R. Michael Alvarez: Your paper, “Reasoning about Interference Between Units: A General Framework” recently won the Miller Prize for the best paper published in Political Analysis in the past year. What motivated you to write this paper?
Jake Bowers: Let me provide a little background for readers not already familiar with randomization-based statistical inference.
Randomized designs provide clear answers to two of the most common questions that we ask about empirical research: The Interpretation Question: “What does it mean that people in group A act differently from people in group B?” and The Information Question: “How precise is our summary of A-vs-B?” (Or, more defensively, “Do we really have enough information to distinguish A from B?”).
If we have randomly assigned some A-vs-B intervention, then we can answer the interpretation question very simply: “If group A differs from group B, it is only because of the A-vs-B intervention. Randomization ought to erase any other pre-existing differences between groups A and B.”
In answering the information question, randomization alone also allows us to characterize other ways that the experiment might have turned out: “Here are all of the possible ways that groups A and B could differ if we re-randomized the A-vs-B intervention to the experimental pool while entertaining the idea that A and B do not differ. If few (or none) of these differences is as large as the one we observe, we have a lot of information against the idea that A and B do not differ. If many of these differences are as large as the one we see, we don’t have much information to counter the argument that A and B do not differ.”
Of course, these are not the only questions one should ask about research, and interpretation should not end with knowing that an input created an output. Yet, these concerns about meaning and information are fundamental and the answers allowed by randomization offer a particularly clear starting place for learning from observation. In fact, many randomization-based methods for summarizing answers to the information question tend to have validity guarantees even with small samples. If we really did repeat the experiment all the possible ways that it could have been done, and repeated a common hypothesis test many times, we would reject a true null hypothesis no more than α% of the time even if we had observed only eight people (Rosenbaum 2002, Chap 2).
In fact a project with only eight cities impelled this paper. Costa Panagopoulos had administered a field experiment of newspaper advertising and turnout to eight US cities, and he and I began to discuss how to produce substantively meaningful, easy to interpret, and statistically valid, answers to the question about the effect of advertising on turnout. Could we hypothesize that, for example, the effect was zero for three of the treated cites, and more than zero for one of the treated cites? The answer was yes.
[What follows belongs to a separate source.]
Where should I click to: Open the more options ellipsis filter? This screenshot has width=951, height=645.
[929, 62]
I realized that hypotheses about causal effects do not need to be simple, and, furthermore, they could represent substantive, theoretical models very directly. Soon, Mark Fredrickson and I started thinking about substantive models in which treatment given to one city might have an effect on another city. It seemed straightforward to write down these models. We had read Peter Aronow’s and Paul Rosenbaum’s papers on the sharp null model of no effects and interference, and so we didn’t think we were completely off base to imagine that, if we side-stepped estimation of average treatment effects and focused on testing hypotheses, we could learn something about what we called “models of interference”. But, we had not seen this done before. So, in part because we worried about whether we were right about how simple it was to write down and test hypotheses generated from models of spillover or interference between units, we wrote the “Reasoning about Interference” paper to see if what we were doing with Panagopoulos’ eight cities would scale, and whether it would perform as randomization-based tests should. The paper shows that we were right.
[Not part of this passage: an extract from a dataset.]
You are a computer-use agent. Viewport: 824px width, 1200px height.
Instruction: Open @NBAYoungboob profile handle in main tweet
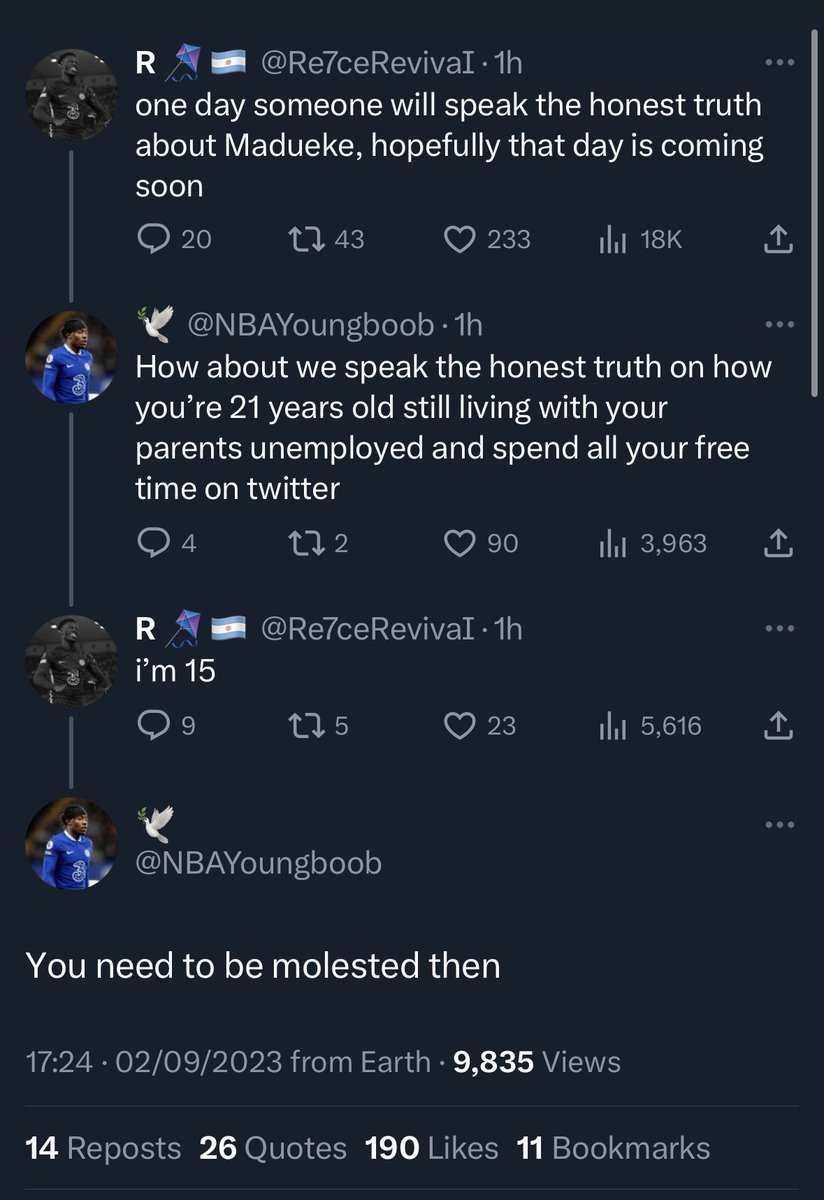click(x=259, y=862)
R. Michael Alvarez: In your paper, you focus on the “no interference” assumption that is widely discussed in the contemporary literature on causal models. What is this assumption and why is it important?
Jake Bowers: When we say that some intervention, (Zi), caused some outcome for some person, (i), we often mean that the outcome we would have seen for person (i) when the intervention is not-active, (Zi=0) — written as (y{i,Zi=0}) — would have been different from the outcome we would have seen if the intervention were active for that same person (at that same moment in time), (Zi=1), — written as (y{i,Z_i=1}). Most people would say that the treatment had an effect on person (i) when (i) would have acted differently under the intervention than under the control condition such that y{i,Zi=1} does not equal y{i,Zi=0}. David Cox (1958) noticed that this definition of causal effects involves an assumption that an intervention assigned to one person does not influence the potential outcomes for another person. (Henry Brady’s piece, “Causation and Explanation in Social Science” in the Oxford Handbook of Political Methodology provides an excellent discussion of the no-interference assumption and Don Rubin’s formalization and generalization of Cox’s no-interference assumption.)
As an illustration of the confusion that interference can cause, imagine we had four people in our study such that (i in {1,2,3,4}). When we write that the intervention had an effect for person (i=1),(y{i=1,Z1=1} does not equal y{i=1,Z1=0}), we are saying that person 1 would act the same when (Z{i=1}=1) regardless of how intervention was assigned to any other person such that
(y{i=1,{Z_1=1,Z_2=1,Z_3=0,Z_4=0}}=y{i=1,{Z_1=1,Z_2=0,Z_3=1,Z_4=0\}}=y{i=1,\{Zi=1,…}})
If we do not make this assumption then we cannot write down a treatment effect in terms of a simple comparison of two groups. Even if we randomly assigned the intervention to two of the four people in this little study, we would have six potential outcomes per person rather than only two potential outcomes (you can see two of the six potential outcomes for person 1 in above). Randomization does not help us decide what a “treatment effect” means and six counterfactuals per person poses a challenge for the conceptualization of causal effects.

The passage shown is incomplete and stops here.